Item 14: Use Patch
The patch program is considered by some to be the prime enabler behind the success of open source software. To quote Eric Raymond, "The patch program did more than any other single tool to enable collaborative development over the Internet—a method that would revitalize UNIX after 1990" (The Art of UNIX Programming, Addison-Wesley, 2003). Of course, it is hard to imagine patch taking all the credit; after all, what would development be without vi(1)? But still, there is a ring of truth in what he says.
In the open source community, at any given moment, on any given project, there are dozens, if not hundreds of developers, all working on some derivation of what is in currently on the tip (or branch) of some source code repository. All of them are working relatively blind to the changes that their counterparts are making to the same body of source code.
An Example
Integrating (and evaluating) the changes made to a shared body of source code in such an environment can be difficult and error prone without a tool like patch. To see how, consider a team of three developers (A, B, and C) all working from the tip of the repository. Developer B is the team lead, and his job is to perform code reviews for Developer A and C, and integrate their changes into the source tree once an acceptable code review has been obtained. He also does development on the same body of source code, because he owns the overall architecture.

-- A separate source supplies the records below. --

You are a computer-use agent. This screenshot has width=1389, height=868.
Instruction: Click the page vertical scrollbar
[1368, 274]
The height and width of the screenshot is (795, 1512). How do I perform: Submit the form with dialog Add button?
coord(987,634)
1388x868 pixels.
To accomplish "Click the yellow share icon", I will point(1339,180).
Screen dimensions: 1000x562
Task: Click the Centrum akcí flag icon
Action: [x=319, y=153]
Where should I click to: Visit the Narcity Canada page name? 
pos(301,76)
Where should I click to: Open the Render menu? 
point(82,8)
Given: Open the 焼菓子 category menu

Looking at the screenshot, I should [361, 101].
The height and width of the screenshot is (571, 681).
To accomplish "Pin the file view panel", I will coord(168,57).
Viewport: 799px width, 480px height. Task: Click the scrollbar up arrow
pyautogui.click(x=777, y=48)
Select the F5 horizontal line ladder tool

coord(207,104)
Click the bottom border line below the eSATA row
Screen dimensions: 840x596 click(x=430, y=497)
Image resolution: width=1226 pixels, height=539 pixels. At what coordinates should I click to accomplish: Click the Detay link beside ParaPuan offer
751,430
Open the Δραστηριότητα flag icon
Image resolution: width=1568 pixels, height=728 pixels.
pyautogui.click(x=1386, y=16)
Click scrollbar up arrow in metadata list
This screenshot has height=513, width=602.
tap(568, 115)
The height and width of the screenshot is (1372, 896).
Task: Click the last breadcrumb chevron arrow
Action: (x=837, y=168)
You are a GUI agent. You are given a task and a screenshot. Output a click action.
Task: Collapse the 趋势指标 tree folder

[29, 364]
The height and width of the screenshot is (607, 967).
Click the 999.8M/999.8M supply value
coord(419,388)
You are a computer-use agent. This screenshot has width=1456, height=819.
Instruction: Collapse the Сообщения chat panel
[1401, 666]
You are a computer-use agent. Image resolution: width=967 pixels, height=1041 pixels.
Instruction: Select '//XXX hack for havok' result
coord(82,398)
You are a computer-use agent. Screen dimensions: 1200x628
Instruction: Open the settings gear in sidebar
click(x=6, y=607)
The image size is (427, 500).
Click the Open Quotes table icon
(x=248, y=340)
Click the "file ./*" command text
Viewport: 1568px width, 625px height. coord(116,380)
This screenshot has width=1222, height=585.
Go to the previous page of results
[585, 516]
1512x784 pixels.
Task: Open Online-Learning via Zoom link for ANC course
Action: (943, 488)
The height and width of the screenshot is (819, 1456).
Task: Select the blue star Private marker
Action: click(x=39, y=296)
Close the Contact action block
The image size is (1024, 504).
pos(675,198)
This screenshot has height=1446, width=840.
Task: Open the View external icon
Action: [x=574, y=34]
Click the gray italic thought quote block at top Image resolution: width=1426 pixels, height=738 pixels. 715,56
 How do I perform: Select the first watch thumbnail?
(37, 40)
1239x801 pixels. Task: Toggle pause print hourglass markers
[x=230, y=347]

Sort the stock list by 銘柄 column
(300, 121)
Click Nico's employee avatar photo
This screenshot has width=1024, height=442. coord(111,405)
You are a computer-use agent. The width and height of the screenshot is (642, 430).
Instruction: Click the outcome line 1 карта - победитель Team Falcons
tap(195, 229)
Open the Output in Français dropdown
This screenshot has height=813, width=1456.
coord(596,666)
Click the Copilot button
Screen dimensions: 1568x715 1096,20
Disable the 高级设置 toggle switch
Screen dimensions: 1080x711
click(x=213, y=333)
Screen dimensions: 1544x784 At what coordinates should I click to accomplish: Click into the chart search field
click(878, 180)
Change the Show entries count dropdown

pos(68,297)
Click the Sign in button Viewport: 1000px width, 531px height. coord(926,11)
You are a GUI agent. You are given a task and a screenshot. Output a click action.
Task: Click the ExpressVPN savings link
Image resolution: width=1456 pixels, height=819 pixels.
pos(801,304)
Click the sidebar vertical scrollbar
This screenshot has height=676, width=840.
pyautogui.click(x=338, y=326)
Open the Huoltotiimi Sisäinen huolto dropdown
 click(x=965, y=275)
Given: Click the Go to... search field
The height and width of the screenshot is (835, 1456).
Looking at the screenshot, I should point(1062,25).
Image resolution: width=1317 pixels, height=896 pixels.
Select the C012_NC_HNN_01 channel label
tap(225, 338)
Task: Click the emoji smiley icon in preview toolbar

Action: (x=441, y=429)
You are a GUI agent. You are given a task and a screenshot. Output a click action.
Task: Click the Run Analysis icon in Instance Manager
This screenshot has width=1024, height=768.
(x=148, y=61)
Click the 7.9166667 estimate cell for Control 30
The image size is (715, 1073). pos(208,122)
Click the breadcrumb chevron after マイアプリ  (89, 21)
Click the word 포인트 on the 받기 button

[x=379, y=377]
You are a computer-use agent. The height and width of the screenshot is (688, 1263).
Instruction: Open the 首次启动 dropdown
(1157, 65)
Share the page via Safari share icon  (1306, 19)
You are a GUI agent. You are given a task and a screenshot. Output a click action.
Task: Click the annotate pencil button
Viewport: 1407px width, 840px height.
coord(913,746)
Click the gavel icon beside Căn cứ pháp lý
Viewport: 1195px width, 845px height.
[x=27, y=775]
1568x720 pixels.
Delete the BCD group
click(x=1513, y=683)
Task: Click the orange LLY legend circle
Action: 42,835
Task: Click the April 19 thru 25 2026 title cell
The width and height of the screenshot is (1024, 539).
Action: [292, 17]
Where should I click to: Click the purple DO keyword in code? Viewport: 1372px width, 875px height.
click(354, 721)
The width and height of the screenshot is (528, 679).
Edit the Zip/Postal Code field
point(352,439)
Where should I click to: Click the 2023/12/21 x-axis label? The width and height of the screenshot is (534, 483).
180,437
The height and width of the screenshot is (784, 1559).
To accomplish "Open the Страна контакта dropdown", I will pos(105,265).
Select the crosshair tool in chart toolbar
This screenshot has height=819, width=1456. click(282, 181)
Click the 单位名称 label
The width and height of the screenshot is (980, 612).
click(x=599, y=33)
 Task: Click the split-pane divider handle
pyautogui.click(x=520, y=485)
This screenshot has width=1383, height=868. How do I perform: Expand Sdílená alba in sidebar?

Let's say that Developer A finishes his work and is in need of a code review. To obtain the code review, Developer B needs to communicate his changes to Developer B. I've seen this done a few different ways over the years:
- Developer A copies and pastes the changes made to the source file(s) into a text file, and sends the result to Developer B. In addition, Developer A adds comments to the text file to describe what the changes are, and where in the original source file the changes were made (or Developer A e-mails this information separately to Developer B). This is perhaps the worst method of all for conducting a code review, for two reasons:
- Developer A may make a mistake and not copy and paste all the changes that were made, or miss entire source files that have modification. The omission of a single line of change can greatly affect the ability of a code reviewer to accurately perform his task. Worse yet, if the code reviewer is responsible for integrating the changes into the repository and changes were missed, the process will surely lead to bugs.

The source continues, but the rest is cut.